Светлый фон

В 1822 г. Таушева привлекли к допросам по «делу» Раевского, первоначальные показания были им даны не позднее середины апреля, очная ставка с Раевским состоялась 16 апреля 1822 г., допрос – 19 октября того же года[1135]. Затем Таушев был привлечен к следствию уже в качестве «прикосновенного» (заочно). В 1823 г., по определению Полевого аудиториата 2-й армии, он подлежал заключению на гауптвахте сроком на 6 месяцев[1136]. Однако в связи с тем, что приговор основному обвиняемому отлагался, была ли приведена эта мера в действие, неизвестно. За это время Таушев вынужден был перевестись в другой полк, а в январе 1826 г. вышел в отставку, при этом ему пришлось объявить о месте своего жительства, – очевидно, в связи с нахождением под следствием. В дальнейшем роль Таушева в затянувшемся деле Раевского не уменьшалась. На последнем рассмотрении дела братьев В. Ф. и Г. Ф. Раевских (1827 г.) он остался единственным обвиняемым, кроме самих братьев. Причем руководители нового расследования отмечали, что по делу Раевского «многие прикосновенные и оказавшиеся виновными лица оставлены без всякого внимания»[1137]. Здесь подразумевался в первую очередь Таушев. Его прикосновенность основывалась на подозрении в «умысле сокрытия вредного намерения», то есть на конкретном действии – укрытии от следствия книг и рукописных прописей Раевского. Однако новым расследованием он не был изобличен в этом «умысле» и только поэтому освобожден от наказания; он остался лишь «в подозрении». По итоговому заключению Комиссии под председательством командующего Гвардейским корпусом великого князя Михаила Павловича – по предложению последнего, с которым 15 октября 1827 г. согласился Николай I, – за Таушевым было учреждено «строгое наблюдение» по месту проживания[1138]. Таким образом, Таушев – единственный из «прикосновенных» по делу Раевского, кто подвергся репрессиям. В этом контексте, даже если Таушев формально не был принят в Кишиневскую управу, он воспринимается как лицо, очень близко стоявшее к Охотникову и Раевскому. Его имя, в роли причастного к делу Раевского, должно рассматриваться в качестве предполагаемого члена Союза благоденствия.

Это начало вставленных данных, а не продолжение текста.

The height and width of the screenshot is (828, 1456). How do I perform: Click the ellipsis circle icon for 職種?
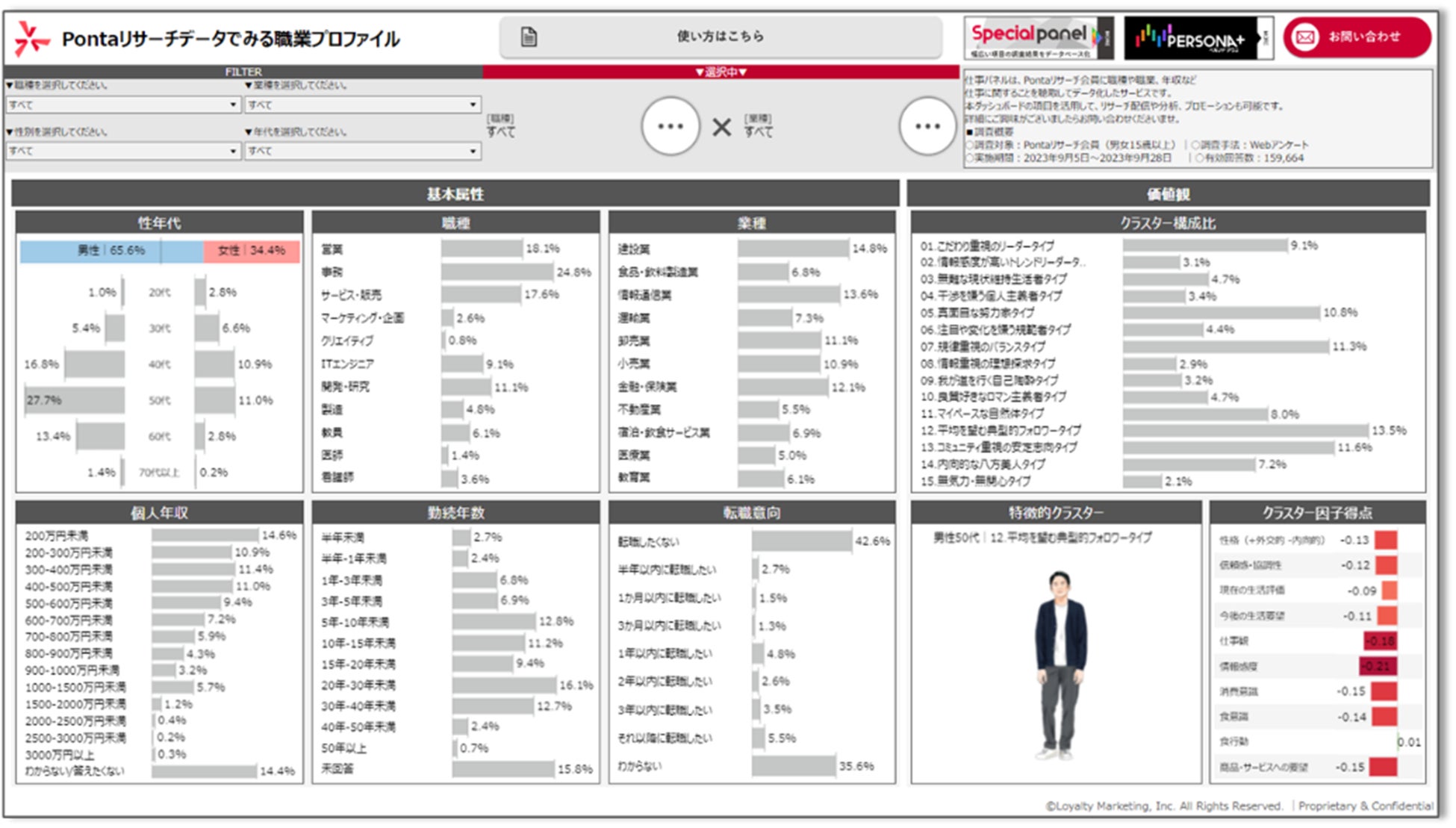(670, 126)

По заключению С. Е. Эрлиха, отнесение того или иного лица к числу декабристов в исследовательской практике основывалось главным образом на критерии «наказания». Декабристами, как правило, считались лица, принадлежавшие к числу осужденных по делам декабристских тайных обществ[1139]. Это основание, определяющим образом влиявшее на отнесение того или иного лица к декабристам, видится нам недостаточным и неточным, однако в случае Таушева критерий «наказания» не кажется искусственным. Наказание Таушева является закономерным итогом, подводящим черту под совокупностью фактических данных о его причастности к деятельности кишиневских членов Союза благоденствия.